» **Available data**:
┌──
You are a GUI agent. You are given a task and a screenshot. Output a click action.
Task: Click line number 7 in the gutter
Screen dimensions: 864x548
└──
┌──
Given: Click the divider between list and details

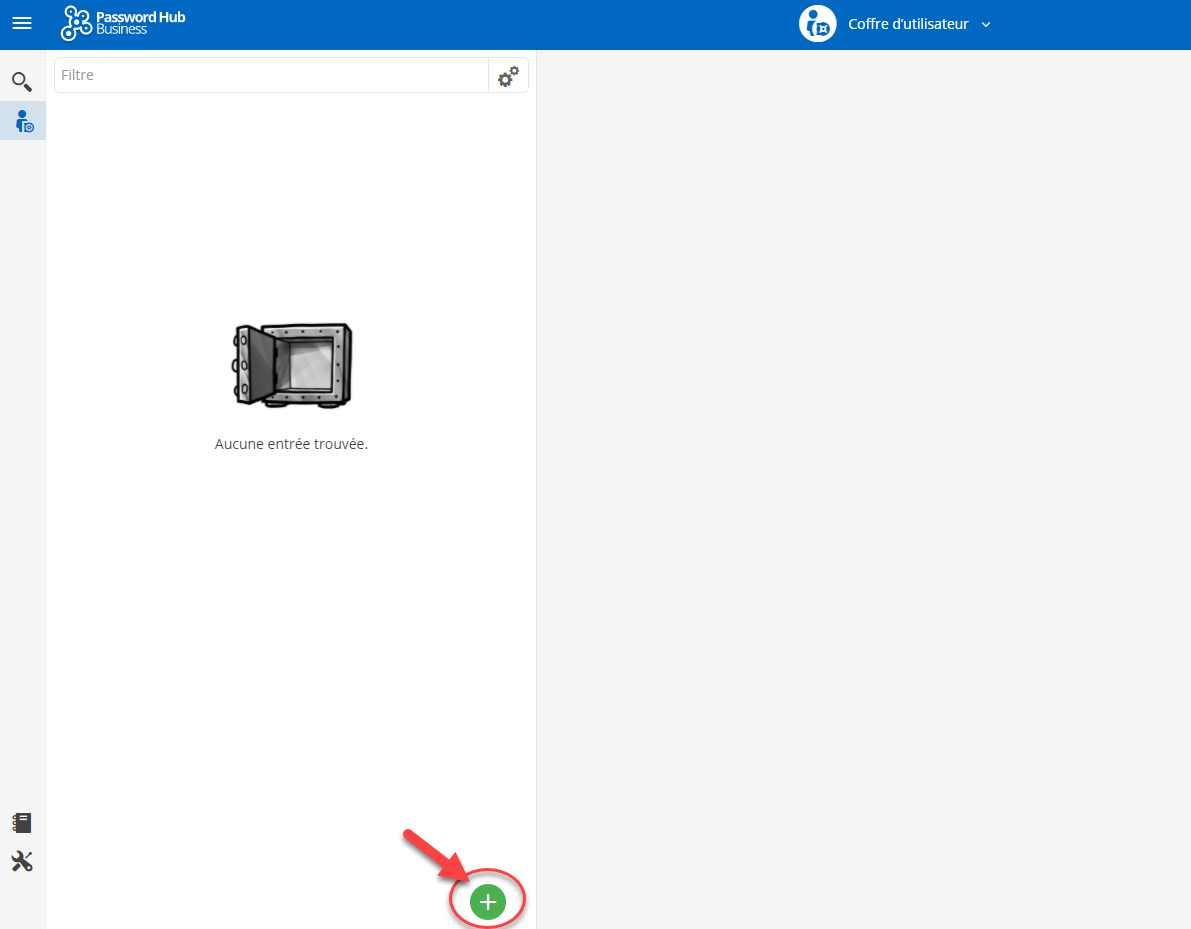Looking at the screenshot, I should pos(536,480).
└──
┌──
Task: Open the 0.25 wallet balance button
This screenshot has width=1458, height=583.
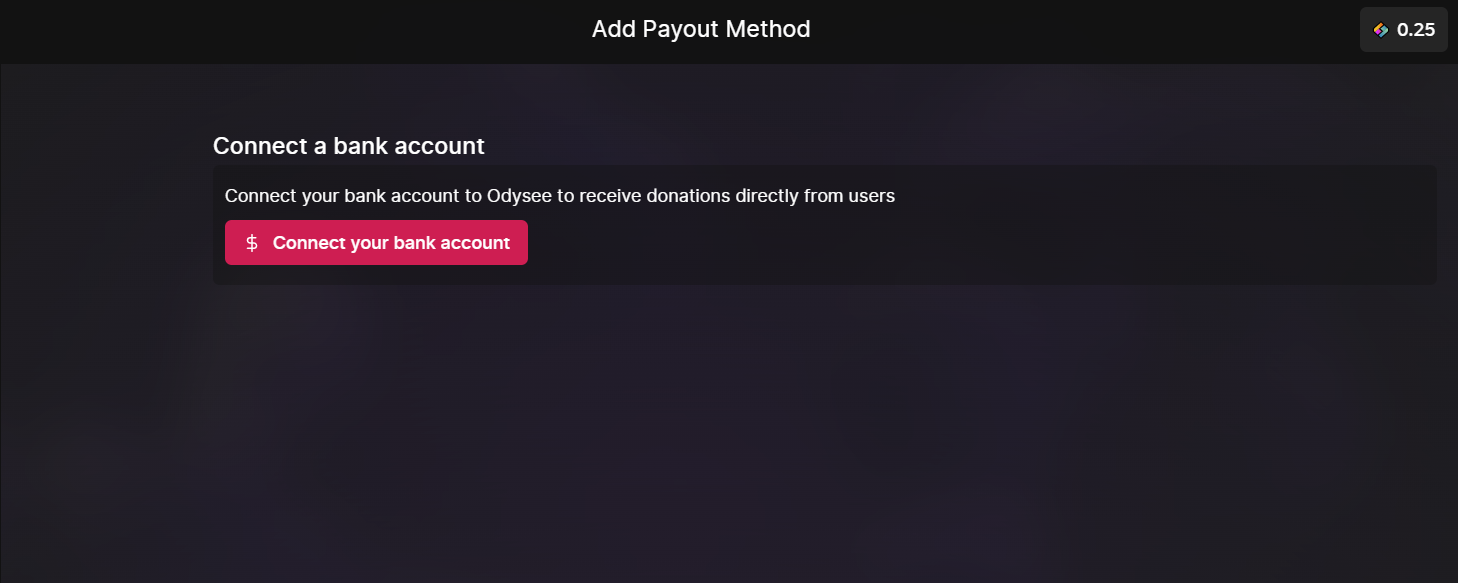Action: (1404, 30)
└──
Keep both end lines and retype everything in the records above from the line containing "Task: Click line number 7 in the gutter" through the line containing "Screen dimensions: 864x548", exactly, with nothing else.

Task: Click line number 7 in the gutter
Screen dimensions: 864x548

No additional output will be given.